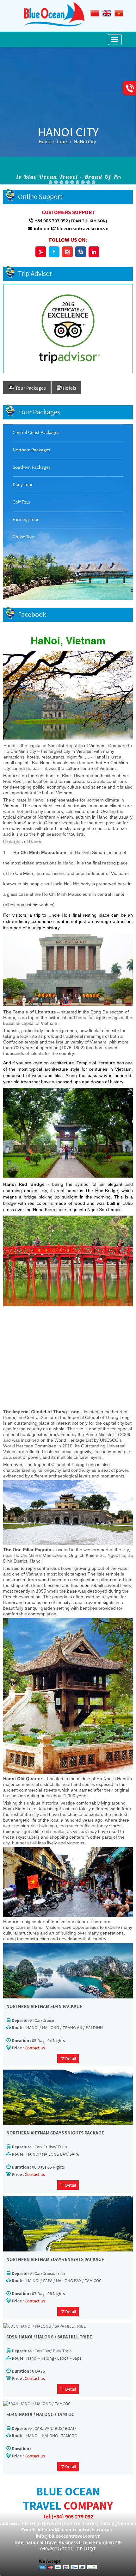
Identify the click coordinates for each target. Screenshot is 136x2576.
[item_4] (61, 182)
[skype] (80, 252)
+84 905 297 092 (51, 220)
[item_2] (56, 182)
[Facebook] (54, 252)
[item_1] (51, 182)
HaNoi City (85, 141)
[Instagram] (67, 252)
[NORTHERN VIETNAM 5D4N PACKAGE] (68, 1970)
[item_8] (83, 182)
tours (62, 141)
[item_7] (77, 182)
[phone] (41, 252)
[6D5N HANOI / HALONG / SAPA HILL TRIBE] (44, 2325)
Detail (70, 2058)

---

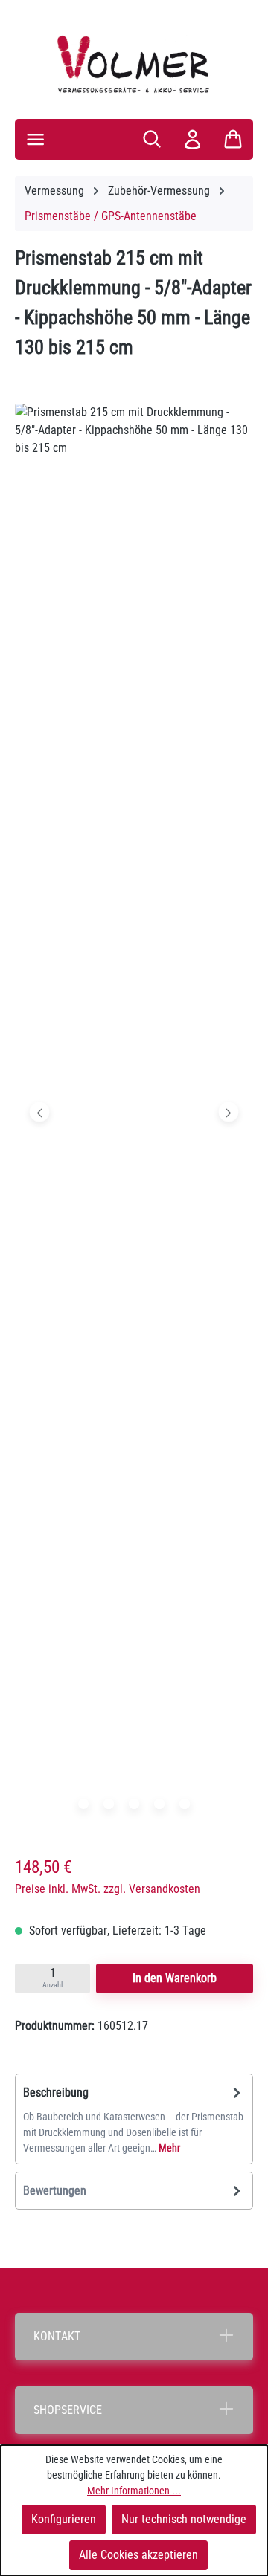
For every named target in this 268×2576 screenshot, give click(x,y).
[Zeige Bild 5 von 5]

• **WORK INSTRUCTIONS**:
Give back exactly the lines of the listing above that run from the line with "tours (62, 141)" to the line with "Detail (70, 2058)", inclusive.

• **ANSWER BELOW**:
tours (62, 141)
[item_7] (77, 182)
[phone] (41, 252)
[6D5N HANOI / HALONG / SAPA HILL TRIBE] (44, 2325)
Detail (70, 2058)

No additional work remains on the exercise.